- _SET EXERCISE_: Rescale the coordinates in the answers to all the items below by multiplying each by 0.3 and rounding to the nearest whole number, with halves rounded up. Then write out every line again, requests included, and leave out the pictures.

(Target position items)
☆ ☆ ☆
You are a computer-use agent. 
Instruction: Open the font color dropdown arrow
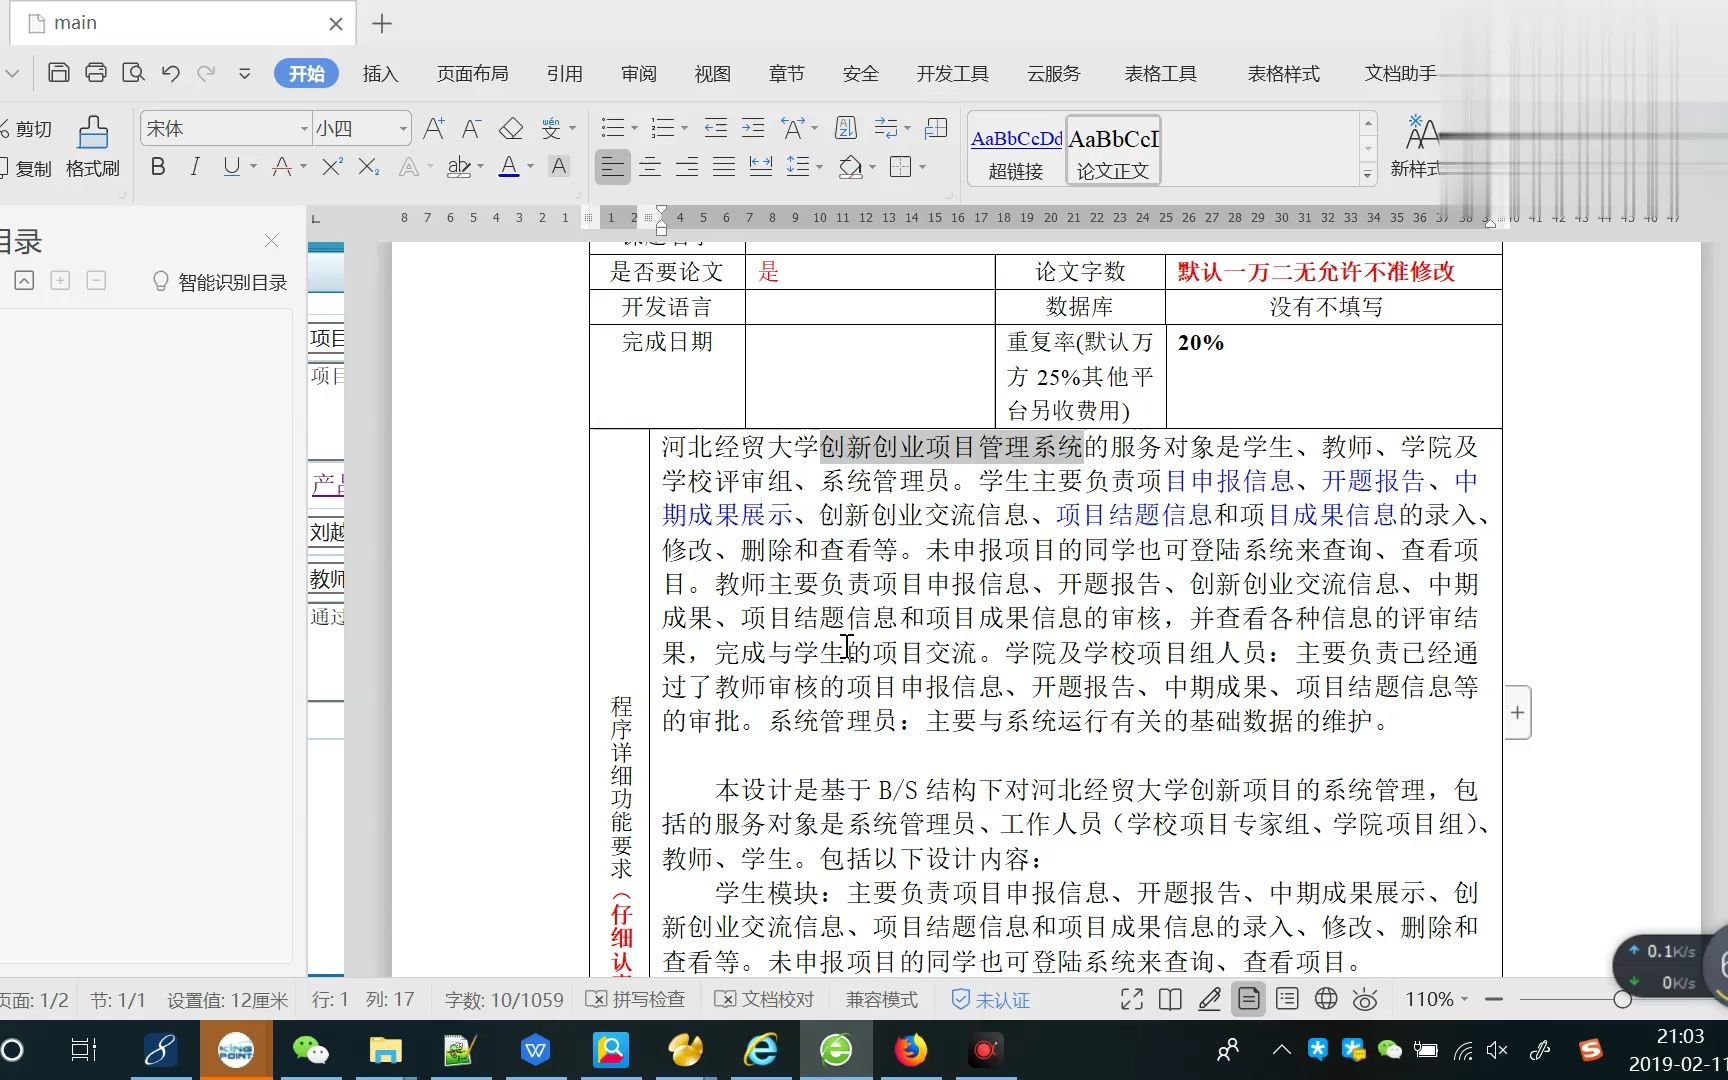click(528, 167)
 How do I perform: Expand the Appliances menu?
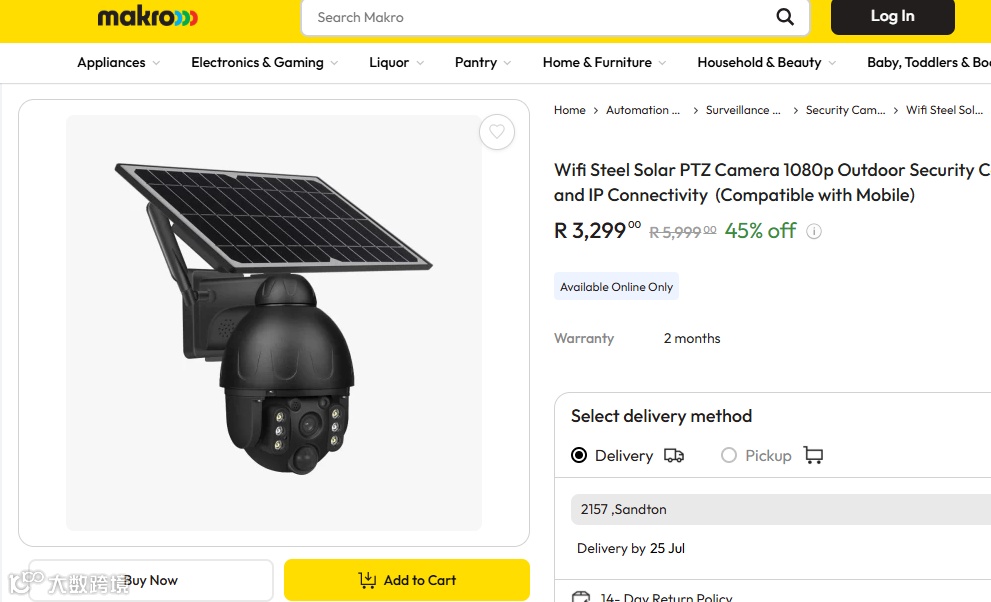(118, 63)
☆ ☆ ☆
- _TASK SOLUTION_:
You are a computer-use agent. 
Instruction: Open the font color dropdown arrow
click(158, 50)
 How do I perform: Expand the Appliances menu?
(35, 19)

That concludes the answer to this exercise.